Une coulée d’air polaire très tardive pour la saison
La situation atmosphérique observée depuis jeudi est liée à un décrochage d’air polaire plongeant directement sur l’Europe occidentale. Jeudi 14 mai, les températures à 850 hPa (vers 1500 mètres d’altitude) sont devenues négatives sur plusieurs régions françaises, un niveau particulièrement bas pour une mi-mai. Il faut remonter au printemps 2012 pour retrouver une masse d’air aussi froide en altitude à cette période de l’année, avec des valeurs proches de -33°C en haute altitude (dans la goutte froide vers 5000 m), expliquant la formation de la grêle.

Giboulées, neige et grêle : un ressenti de plein mois de mars
Jeudi de l’Ascension, l’ambiance a pris des allures hivernales sur de nombreuses régions. Des giboulées parfois accompagnées de grêle ont balayé le pays dans un flux de nord très instable. En montagne, la neige s’est abaissée vers 1200 à 1400 mètres sur les Alpes, le Massif central et localement les Pyrénées, avec parfois plusieurs dizaines de centimètres de neige fraîche sur les sommets.
Dans certaines stations des Alpes du Nord, les paysages étaient totalement blanchis en pleine mi-mai. Cette neige tardive s’est accompagnée d’un vent sensible et de températures souvent inférieures de 6 à 10°C aux normales de saison.
#Alpes, #Vosges, #Massifcentral et #Jura retrouvent l'#hiver ce matin avec de la #neige ❄sur l'ensemble de ces massifs. Ces chutes se poursuivent jusqu'à vendredi soir. pic.twitter.com/qRt7yWKRtu
— La Chaîne Météo (@lachainemeteo) May 14, 2026
Une situation notable, mais pas totalement inédite
Ce vendredi matin 15 mai, des gelées blanches ont encore été observées localement dans les campagnes du nord-est, du centre et de certaines vallées du Massif central, avec des températures descendant ponctuellement entre 0 et -2°C. Un tel froid aussi tardif reste peu fréquent et potentiellement problématique pour la végétation et certaines cultures déjà bien avancées.

Des précédents parfois remarquables au mois de mai
Si cette offensive froide de la mi-mai 2026 est notable, elle n’est pas totalement inédite.
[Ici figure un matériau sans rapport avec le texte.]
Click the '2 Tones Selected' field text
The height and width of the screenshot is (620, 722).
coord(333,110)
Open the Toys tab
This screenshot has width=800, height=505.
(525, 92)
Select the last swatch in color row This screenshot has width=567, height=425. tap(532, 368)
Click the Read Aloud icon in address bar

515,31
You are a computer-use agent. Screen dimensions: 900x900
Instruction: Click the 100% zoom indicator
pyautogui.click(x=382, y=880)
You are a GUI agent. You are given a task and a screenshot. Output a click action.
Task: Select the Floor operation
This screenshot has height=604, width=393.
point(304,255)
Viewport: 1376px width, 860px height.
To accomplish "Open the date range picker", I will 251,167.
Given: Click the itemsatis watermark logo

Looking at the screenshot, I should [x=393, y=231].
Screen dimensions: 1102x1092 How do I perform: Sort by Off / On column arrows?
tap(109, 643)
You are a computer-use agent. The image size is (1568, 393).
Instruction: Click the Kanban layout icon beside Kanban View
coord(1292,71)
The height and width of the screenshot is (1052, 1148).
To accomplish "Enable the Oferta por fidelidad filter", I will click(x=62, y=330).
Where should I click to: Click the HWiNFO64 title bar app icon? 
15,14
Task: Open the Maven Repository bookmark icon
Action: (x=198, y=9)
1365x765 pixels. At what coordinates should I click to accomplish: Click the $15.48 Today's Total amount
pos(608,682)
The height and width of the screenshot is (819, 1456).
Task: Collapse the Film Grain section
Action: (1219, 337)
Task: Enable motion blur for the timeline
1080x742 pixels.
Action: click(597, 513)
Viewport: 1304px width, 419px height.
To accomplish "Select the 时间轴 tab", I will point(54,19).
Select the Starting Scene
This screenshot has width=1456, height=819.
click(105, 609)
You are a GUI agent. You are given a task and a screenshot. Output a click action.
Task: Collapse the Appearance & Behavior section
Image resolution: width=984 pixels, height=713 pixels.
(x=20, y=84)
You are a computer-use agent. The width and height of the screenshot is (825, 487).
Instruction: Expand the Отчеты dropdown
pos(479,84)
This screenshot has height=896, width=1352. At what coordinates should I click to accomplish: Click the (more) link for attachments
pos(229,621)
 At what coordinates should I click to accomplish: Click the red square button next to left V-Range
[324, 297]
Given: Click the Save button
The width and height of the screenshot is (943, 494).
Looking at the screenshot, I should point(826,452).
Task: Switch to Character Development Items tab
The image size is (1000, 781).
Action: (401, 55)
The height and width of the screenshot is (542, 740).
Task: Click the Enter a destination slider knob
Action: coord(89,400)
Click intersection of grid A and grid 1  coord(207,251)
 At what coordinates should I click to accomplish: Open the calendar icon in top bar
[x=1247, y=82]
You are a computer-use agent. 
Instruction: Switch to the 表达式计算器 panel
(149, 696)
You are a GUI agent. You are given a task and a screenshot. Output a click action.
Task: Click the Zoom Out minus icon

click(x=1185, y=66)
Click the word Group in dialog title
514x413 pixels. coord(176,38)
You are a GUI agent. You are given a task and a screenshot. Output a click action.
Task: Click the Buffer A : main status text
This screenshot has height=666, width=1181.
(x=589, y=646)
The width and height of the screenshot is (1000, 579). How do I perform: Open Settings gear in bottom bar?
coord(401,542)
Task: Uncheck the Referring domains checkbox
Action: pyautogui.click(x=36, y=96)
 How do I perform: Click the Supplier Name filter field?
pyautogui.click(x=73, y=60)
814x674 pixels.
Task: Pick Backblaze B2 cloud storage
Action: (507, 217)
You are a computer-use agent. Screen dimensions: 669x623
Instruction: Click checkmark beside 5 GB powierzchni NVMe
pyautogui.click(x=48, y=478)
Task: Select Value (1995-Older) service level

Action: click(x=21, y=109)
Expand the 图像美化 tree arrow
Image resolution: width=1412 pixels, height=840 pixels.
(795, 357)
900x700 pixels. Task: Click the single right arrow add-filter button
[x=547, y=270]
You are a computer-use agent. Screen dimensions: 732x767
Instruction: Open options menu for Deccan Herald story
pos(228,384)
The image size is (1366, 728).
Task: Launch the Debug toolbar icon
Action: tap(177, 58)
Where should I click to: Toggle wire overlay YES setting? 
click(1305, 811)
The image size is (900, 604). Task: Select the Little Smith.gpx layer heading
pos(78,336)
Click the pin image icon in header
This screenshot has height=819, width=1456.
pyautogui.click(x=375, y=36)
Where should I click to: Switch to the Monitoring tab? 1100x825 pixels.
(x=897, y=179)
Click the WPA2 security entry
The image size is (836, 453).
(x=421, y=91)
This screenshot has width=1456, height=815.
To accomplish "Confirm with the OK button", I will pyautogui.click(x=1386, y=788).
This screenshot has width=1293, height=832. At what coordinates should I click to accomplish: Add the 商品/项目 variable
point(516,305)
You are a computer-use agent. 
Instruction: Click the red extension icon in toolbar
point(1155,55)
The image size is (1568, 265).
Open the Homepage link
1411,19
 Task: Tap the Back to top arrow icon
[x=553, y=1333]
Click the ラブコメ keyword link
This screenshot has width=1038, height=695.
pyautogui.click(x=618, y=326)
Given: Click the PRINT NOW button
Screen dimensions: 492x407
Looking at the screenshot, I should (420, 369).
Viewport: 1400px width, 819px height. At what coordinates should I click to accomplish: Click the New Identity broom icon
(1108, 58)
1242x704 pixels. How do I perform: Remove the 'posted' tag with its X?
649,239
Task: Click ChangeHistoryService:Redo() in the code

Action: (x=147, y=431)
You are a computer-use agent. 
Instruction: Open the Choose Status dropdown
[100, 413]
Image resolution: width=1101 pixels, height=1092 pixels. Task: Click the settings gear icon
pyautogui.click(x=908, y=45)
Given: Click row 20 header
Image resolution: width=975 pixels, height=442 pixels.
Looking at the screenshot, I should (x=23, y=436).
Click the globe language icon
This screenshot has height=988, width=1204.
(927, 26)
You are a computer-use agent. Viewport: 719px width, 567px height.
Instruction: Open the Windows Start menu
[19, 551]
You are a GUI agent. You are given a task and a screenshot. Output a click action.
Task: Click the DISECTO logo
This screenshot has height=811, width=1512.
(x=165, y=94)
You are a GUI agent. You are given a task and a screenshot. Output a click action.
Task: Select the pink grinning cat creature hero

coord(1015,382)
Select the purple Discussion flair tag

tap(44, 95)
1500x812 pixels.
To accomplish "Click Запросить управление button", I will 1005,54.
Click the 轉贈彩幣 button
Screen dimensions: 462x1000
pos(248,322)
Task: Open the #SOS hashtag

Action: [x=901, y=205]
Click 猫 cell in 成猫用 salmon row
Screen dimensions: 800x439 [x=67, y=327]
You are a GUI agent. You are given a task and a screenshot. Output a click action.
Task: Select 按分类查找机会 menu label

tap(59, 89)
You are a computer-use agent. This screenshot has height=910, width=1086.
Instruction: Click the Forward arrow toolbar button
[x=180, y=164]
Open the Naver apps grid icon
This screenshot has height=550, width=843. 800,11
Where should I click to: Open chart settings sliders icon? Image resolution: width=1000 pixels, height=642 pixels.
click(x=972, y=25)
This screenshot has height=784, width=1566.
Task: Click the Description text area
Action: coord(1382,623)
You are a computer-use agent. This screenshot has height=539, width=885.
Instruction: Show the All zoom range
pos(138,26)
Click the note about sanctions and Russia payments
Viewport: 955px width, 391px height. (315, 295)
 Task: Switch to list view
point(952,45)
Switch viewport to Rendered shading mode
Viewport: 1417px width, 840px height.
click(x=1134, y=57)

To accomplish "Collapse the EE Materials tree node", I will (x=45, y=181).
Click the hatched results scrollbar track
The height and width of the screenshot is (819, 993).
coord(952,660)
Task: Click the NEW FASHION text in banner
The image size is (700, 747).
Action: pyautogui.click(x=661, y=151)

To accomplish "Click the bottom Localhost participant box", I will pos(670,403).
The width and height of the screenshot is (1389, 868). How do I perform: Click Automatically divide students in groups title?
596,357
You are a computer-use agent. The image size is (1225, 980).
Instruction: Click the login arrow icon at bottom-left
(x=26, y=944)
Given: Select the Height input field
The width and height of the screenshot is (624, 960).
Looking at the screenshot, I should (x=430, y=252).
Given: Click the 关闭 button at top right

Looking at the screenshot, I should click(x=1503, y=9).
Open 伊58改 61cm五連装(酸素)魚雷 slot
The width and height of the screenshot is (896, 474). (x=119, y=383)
Plusieurs épisodes tardifs ont déjà marqué les archives météo françaises :
Mai 2012 : dernier épisode comparable avec une masse d’air aussi froide en altitude à la mi-mai et des gelées tardives sur plusieurs régions.
Mai 1995 : neige observée jusque sur le Morvan et gelées généralisées sur la moitié nord autour du 13 mai.
Mai 1997 : quelques chutes de neige avaient été observées jusqu’en Touraine.
Mai 1955 : épisode froid durable avec des gelées fréquentes entre le 12 et le 23 mai et quelques flocons jusqu’en Normandie.
Mai 1935 : l’un des cas les plus exceptionnels avec de la neige jusqu’à Paris et localement 20 cm en Normandie le 18 mai.
L’épisode actuel s’inscrit donc parmi les séquences froides tardives marquantes observées en France au cours des dernières décennies.